EXERCISE
"agent" is the word to look for; say how many lines of the listing below contain it, and nothing else.

SUPPLIED ENTRIES
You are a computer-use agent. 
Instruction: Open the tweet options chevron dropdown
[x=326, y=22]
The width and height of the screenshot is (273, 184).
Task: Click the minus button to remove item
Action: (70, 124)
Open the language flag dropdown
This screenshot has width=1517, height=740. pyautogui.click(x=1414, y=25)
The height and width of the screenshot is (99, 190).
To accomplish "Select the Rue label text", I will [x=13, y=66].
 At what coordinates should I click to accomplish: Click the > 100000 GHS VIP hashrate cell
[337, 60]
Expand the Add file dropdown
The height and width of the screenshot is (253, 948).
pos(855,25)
==
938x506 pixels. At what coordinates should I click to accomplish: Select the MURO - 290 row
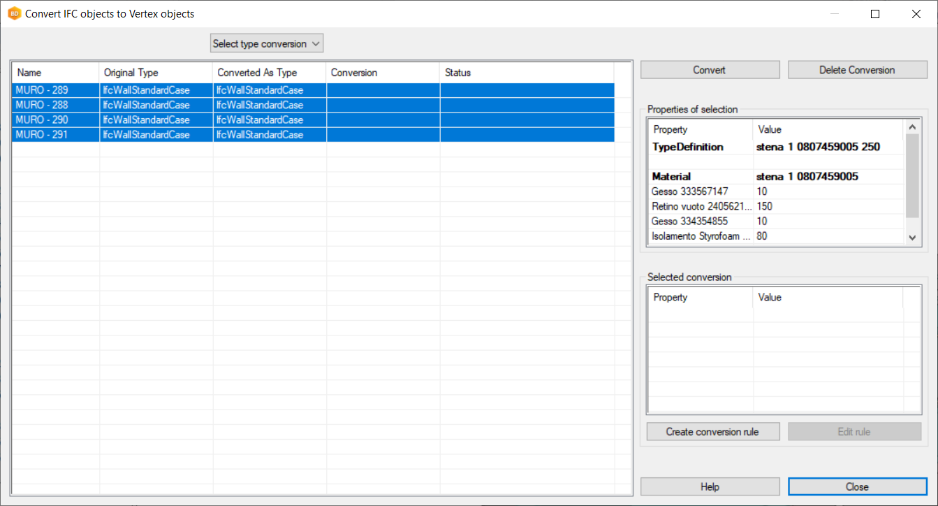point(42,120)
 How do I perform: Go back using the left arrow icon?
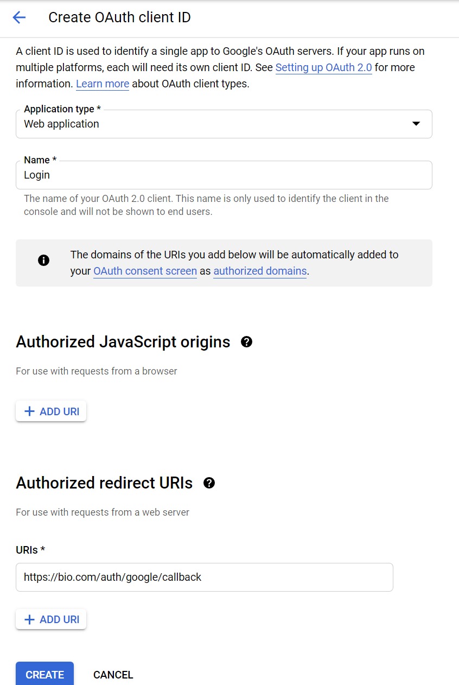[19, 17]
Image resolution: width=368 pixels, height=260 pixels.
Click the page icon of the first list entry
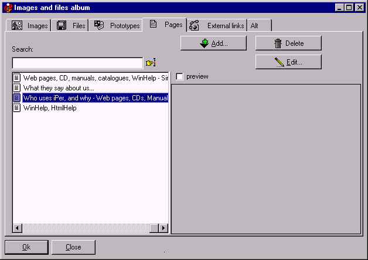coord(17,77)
---
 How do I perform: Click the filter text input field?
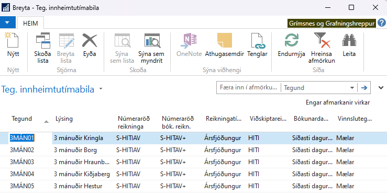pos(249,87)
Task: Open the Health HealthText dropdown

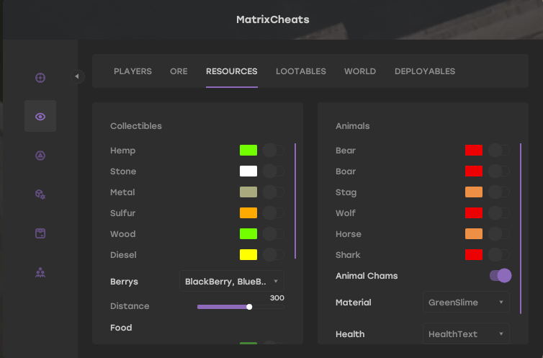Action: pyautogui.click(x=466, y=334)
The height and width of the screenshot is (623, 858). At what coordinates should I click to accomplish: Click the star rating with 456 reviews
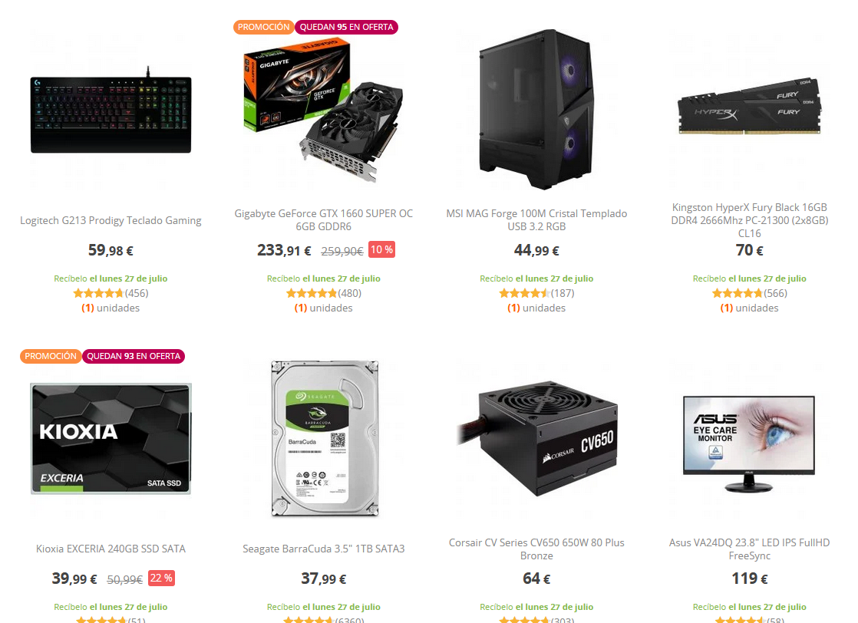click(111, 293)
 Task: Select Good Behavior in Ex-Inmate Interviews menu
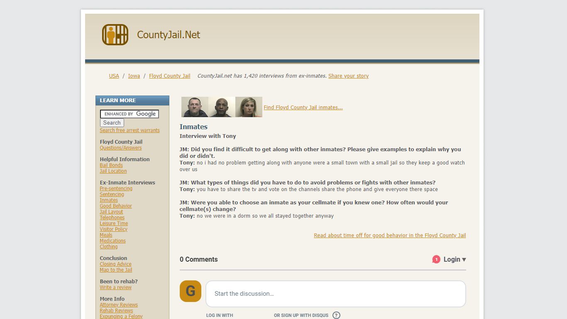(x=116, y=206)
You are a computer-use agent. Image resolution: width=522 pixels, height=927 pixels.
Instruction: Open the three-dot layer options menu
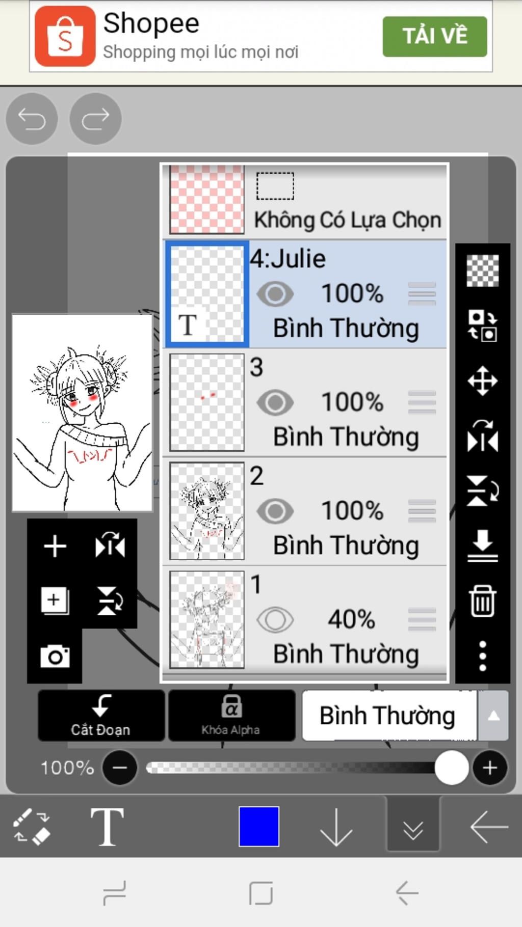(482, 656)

EXERCISE RESPONSE
2